There are only select references here to the Mingus literature and to unfamiliar names and events that might elude all but the most knowledgeable jazz person. My headnotes and comments are generally short; in a couple of instances, I’ve written more extended commentaries. The idea is to not distract the reader from Mingus, to amplify and explain only when necessary.4
Mingus allowed me to be his Boswell, I think, because we personally connected on a number of levels. He respected my background as a writer for some years on jazz and concert music, respected that I had been a “professor,” that I worked at the time as a writer for Playboy. That last affiliation appealed both to his sense of humor and, one might say, his prurient interest: “You’d go right down in the heart of Tijuana and we’d go to this restaurant where they had the finest dancers—I mean bad, baby, bad. Playboy’d have trouble with this club. In fact, one broad I could tell I could have her without the money, one of the dancers. They weren’t all whores.”

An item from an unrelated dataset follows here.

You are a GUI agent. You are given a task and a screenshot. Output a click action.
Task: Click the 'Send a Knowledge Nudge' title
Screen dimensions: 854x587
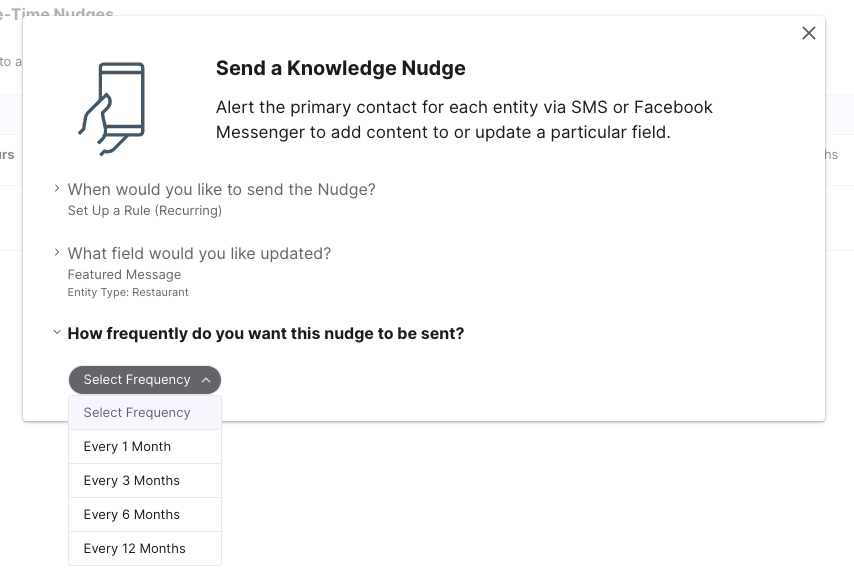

Playboy had once made Mingus an offer to reprint and distribute some of his music (see chapter 6), which he foolishly rejected. And the magazine in the early 1970s still had considerable mystique in the world of jazz, having sponsored numerous festivals, conducting a highly regarded jazz poll, and booking jazz into its clubs. Playboy was also a somewhat fading though still central rallying point in American culture for promoting sexual freedom and “the good life,” plus providing a forum for quality writing on racial issues and left-wing politics—all stuff that Mingus responded to.
In the interviews, we had conversations about the man’s appetites, his fights and frustrations with Sue, his “extrasensory perceptions,” as an early composition had it, the pains and the pleasures of living. Not to mention the music. The talk, the psychology, and the music were all of a piece with Charles. He was easily the most complex person I had ever met—and one of the most open. There weren’t too many filters operating when Mingus talked, and I’m proud that he trusted me.
NOTES
1. Mezz Mezzrow and Bernard Wolfe, Really the Blues (New York: Random House, 1946).
2. “Acts and Entertainments,” Playboy, May 1972, 24. I did other occasional reviews of Mingus music during my stint at Playboy. My signed obit for Mingus was published in the November 1979 issue, 60–62.
3. In Blow-Up and Other Stories (originally, End of the Game and Other Stories), trans. Paul Blackburn (New York: Pantheon, 1967), 182–247.
4. What Mingus said in these interviews was, of course, his own subjective truth, not always objective fact. Where I felt further explication was necessary, I’ve added chapter endnotes or in-text commentaries.